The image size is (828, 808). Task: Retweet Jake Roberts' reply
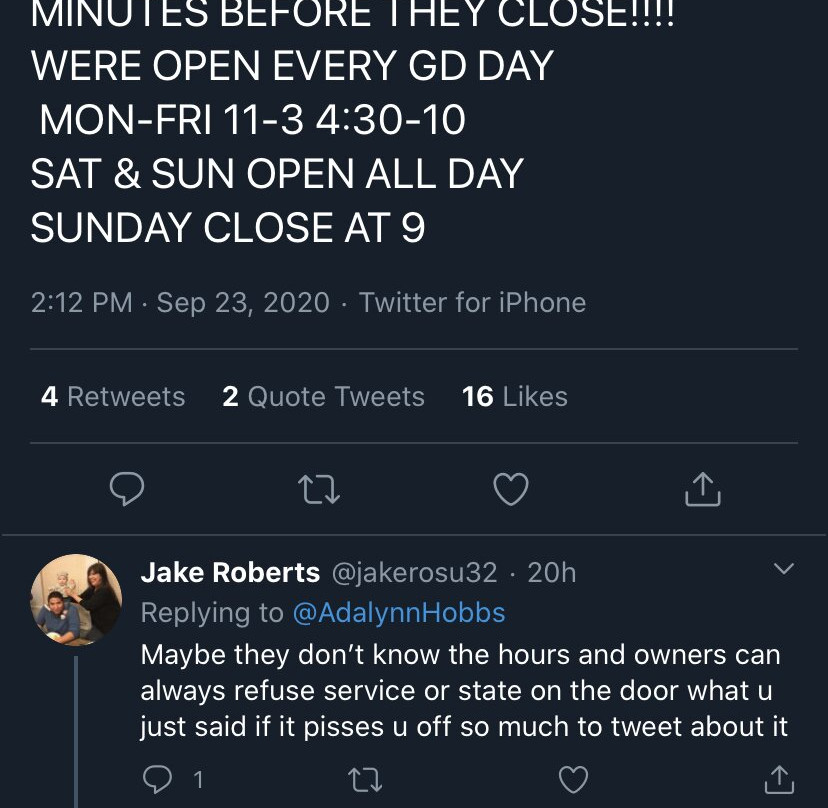click(364, 779)
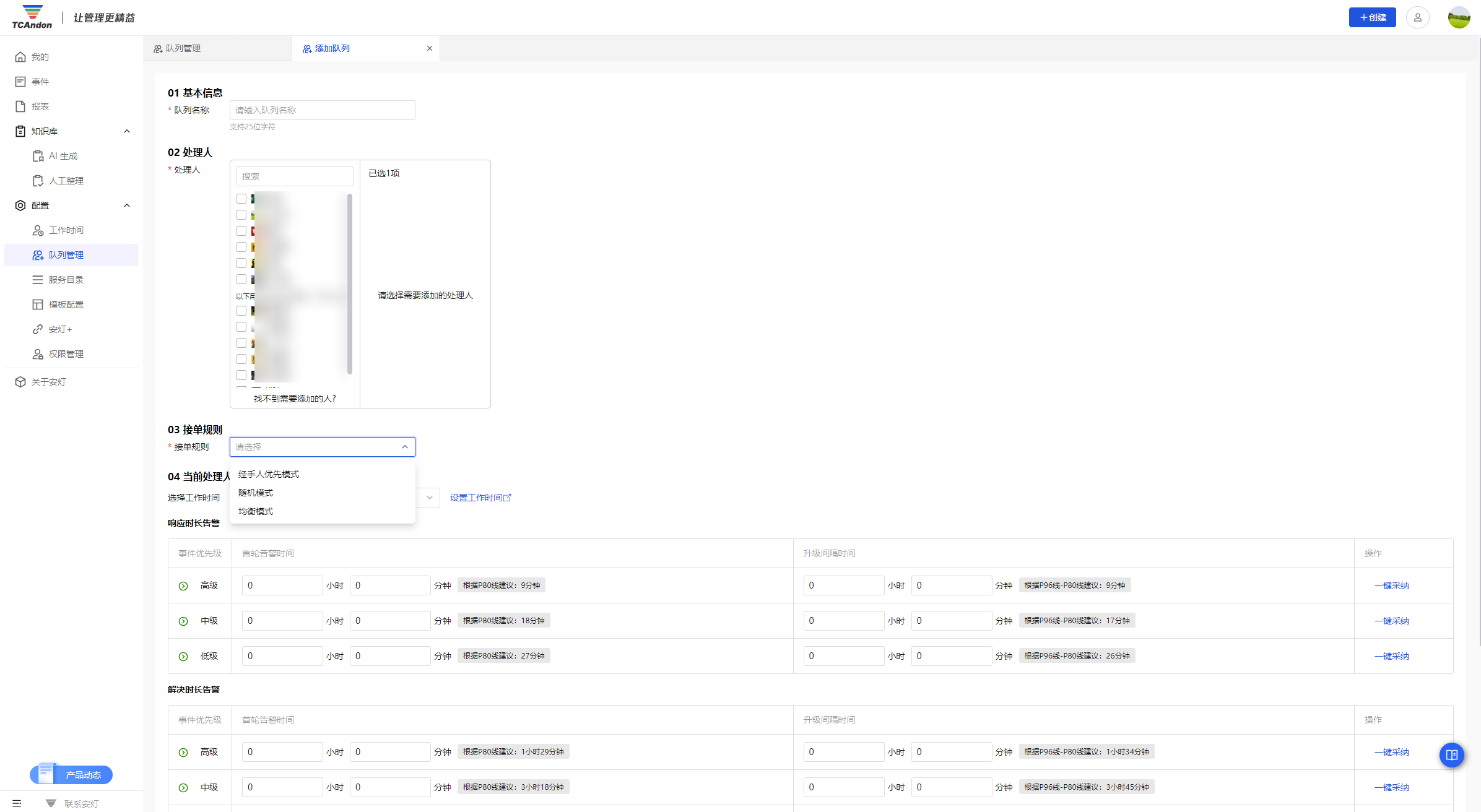Close the 添加队列 tab

tap(430, 48)
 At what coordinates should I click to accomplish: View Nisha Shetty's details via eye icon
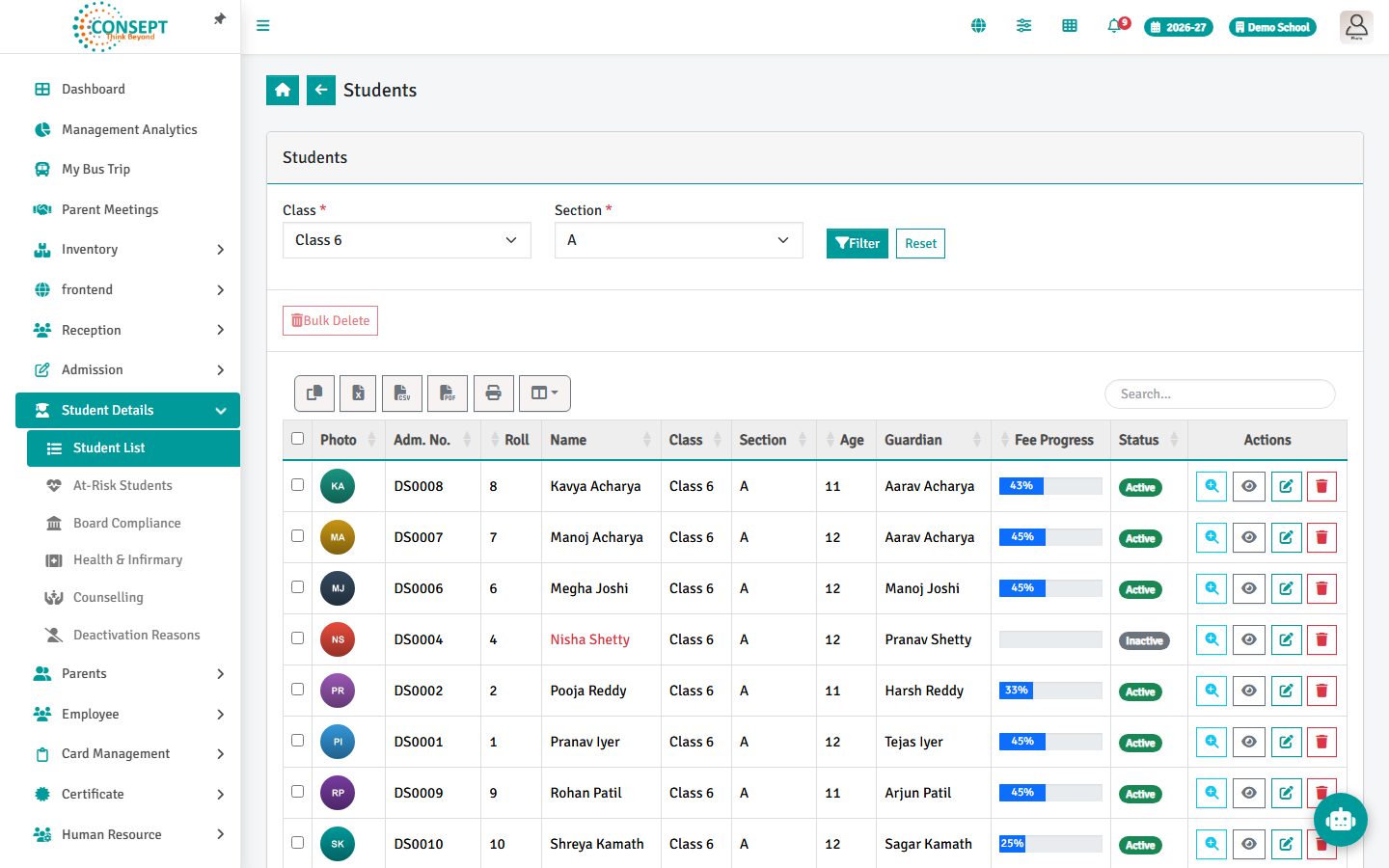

══════════════════════════════

Turn the listing above into a JSON list of strings, one string per line, skipping blank lines and leaving out the pictures.

Solution |
[
  "The image size is (828, 808). Task: Retweet Jake Roberts' reply",
  "click(364, 779)",
  "Close the 添加队列 tab",
  "tap(430, 48)",
  " At what coordinates should I click to accomplish: View Nisha Shetty's details via eye icon"
]